The only work dealing with this subject as a whole is Thibaut’s Astronomie, Astrologie und Mathematik, in Bühler-Kielhorn’s Encyclopædia, 1899 (full bibliography). See also Cantor, Geschichte der Mathematik, pp. 505–562, Leipsic, 1880. Mathematics are dealt with in special chapters of the works of the early Indian astronomers. In algebra they attained an eminence far exceeding anything ever achieved by the Greeks. The earliest works of scientific Indian astronomy (after about 300 A.D.) were four treatises called Siddhāntas; only one, the Sūryasiddhānta (ed. and trans. by Whitney, Journ.

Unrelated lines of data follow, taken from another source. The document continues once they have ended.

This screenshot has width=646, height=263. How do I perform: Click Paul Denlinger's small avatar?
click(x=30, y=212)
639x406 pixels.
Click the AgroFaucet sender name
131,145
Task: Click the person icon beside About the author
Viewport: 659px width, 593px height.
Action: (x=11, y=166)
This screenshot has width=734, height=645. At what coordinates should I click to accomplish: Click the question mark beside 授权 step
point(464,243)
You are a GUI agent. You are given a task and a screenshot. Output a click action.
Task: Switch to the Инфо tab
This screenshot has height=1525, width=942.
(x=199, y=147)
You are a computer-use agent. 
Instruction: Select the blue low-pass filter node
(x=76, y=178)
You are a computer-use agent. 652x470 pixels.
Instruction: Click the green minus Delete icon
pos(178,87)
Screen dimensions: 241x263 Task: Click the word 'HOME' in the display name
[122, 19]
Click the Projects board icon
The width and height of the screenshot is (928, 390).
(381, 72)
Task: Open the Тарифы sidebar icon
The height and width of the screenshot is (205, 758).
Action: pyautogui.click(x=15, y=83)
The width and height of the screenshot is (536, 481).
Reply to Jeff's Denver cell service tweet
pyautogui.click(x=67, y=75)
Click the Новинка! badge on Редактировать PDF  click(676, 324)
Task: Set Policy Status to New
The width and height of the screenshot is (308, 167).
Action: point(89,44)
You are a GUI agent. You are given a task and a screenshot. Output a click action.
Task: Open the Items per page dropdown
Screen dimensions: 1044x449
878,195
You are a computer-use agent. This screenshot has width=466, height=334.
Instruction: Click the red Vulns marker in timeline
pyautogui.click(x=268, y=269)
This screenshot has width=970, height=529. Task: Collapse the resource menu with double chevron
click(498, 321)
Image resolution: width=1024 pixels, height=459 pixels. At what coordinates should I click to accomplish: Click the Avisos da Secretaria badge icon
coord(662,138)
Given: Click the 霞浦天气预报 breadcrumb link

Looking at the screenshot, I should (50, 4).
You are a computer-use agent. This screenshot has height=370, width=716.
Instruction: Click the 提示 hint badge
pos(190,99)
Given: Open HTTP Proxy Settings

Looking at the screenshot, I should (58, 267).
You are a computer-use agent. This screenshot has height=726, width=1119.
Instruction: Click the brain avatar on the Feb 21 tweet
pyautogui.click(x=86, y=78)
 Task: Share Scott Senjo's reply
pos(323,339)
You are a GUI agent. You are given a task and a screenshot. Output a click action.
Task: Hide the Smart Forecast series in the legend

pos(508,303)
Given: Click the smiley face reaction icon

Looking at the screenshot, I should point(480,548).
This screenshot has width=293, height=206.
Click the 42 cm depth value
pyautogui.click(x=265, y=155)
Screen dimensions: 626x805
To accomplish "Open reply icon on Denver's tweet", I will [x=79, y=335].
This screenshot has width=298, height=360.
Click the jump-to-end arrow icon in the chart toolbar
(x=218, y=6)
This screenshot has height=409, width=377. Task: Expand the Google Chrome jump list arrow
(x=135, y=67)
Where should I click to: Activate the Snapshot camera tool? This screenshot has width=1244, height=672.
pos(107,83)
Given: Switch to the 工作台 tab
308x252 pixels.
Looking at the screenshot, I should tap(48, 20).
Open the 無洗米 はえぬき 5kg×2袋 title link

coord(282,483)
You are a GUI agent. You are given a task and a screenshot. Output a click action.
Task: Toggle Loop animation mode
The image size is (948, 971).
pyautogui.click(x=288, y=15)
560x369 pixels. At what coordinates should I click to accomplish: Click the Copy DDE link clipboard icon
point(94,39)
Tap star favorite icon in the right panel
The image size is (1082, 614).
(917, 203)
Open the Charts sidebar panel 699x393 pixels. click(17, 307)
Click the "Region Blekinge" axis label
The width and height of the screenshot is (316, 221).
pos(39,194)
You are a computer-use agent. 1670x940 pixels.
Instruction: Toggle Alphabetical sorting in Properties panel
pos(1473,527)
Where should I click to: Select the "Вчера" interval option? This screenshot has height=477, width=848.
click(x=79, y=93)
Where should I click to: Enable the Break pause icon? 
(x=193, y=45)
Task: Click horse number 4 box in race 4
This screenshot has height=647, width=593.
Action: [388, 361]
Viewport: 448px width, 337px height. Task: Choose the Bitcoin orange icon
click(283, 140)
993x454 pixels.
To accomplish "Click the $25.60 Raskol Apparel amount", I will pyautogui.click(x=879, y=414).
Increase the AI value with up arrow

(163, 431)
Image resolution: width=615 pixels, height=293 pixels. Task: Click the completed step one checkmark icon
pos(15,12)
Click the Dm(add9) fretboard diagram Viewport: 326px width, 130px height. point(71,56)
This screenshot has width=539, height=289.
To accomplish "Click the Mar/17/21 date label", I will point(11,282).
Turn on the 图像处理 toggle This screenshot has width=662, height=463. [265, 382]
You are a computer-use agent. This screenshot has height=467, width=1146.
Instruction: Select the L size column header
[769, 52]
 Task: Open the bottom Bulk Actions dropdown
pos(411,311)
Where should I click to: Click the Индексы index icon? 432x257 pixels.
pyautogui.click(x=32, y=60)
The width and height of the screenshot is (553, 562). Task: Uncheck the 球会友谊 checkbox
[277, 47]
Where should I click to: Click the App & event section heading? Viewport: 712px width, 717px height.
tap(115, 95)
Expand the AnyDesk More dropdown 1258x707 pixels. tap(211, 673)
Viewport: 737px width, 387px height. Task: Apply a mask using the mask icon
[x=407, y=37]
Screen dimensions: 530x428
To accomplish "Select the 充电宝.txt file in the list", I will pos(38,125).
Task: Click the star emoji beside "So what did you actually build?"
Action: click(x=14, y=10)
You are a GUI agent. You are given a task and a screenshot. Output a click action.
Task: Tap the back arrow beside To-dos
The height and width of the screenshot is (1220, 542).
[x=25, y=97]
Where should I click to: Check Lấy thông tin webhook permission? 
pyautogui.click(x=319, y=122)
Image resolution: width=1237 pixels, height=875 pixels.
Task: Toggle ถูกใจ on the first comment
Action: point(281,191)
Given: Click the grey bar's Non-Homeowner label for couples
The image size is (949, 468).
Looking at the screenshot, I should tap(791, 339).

Am. Or. Soc., vol. vi.), has survived. The doctrines of such early works were reduced to a more concise and practical form by Āryabhaṭa, born, as he tells us himself, at Pāṭaliputra in 476 A.D. He maintained the rotation of the earth round its axis (a doctrine not unknown to the Greeks), and explained the cause of eclipses of the sun and moon. Mathematics are treated in the third section of his work, the Āryabhaṭiya (ed. with comm. by Kern, Leyden, 1874; math. section trans. by Rodet, Journal Asiatique, 1879). Varāha Mihira, born near Ujjain, began his calculations about 505 A.D., and, according to one of his commentators, died in 587 A.D. He composed four works, written for the most part in the Āryā metre; three are astrological: the Bṛihat-saṃhitā (ed. Kern, Bibl. Ind., 1864, 1865, trans. in Journ. As. Soc., vol. iv.; new ed. with comm. of Bhaṭṭotpala by S. Dvivedī, Benares, 1895–97), the Bṛihaj-jātaka (or Horā-çāstra, trans. by C. Jyer, Madras, 1885), and the Laghu-jātaka (partly trans. by Weber, Ind. Stud., vol. ii., and by Jacobi, 1872). His Pancha-siddhāntikā (ed. and for the most part trans. by Thibaut and S. Dvivedī, Benares, 1889), based on five siddhāntas, is a karaṇa or practical astronomical treatise. Another distinguished astronomer was Brahmagupta, who, born in 598 A.D., wrote, besides a karaṇa, his Brāhma Sphuṭa-siddhānta when thirty years old (chaps. xii. and xviii. are mathematical). The last eminent Indian astronomer was Bhāskarāchārya, born in 1114 A.D. His Siddhānta-çiromaṇi has enjoyed more authority in India than any other astronomical work except the Sūrya-siddhānta.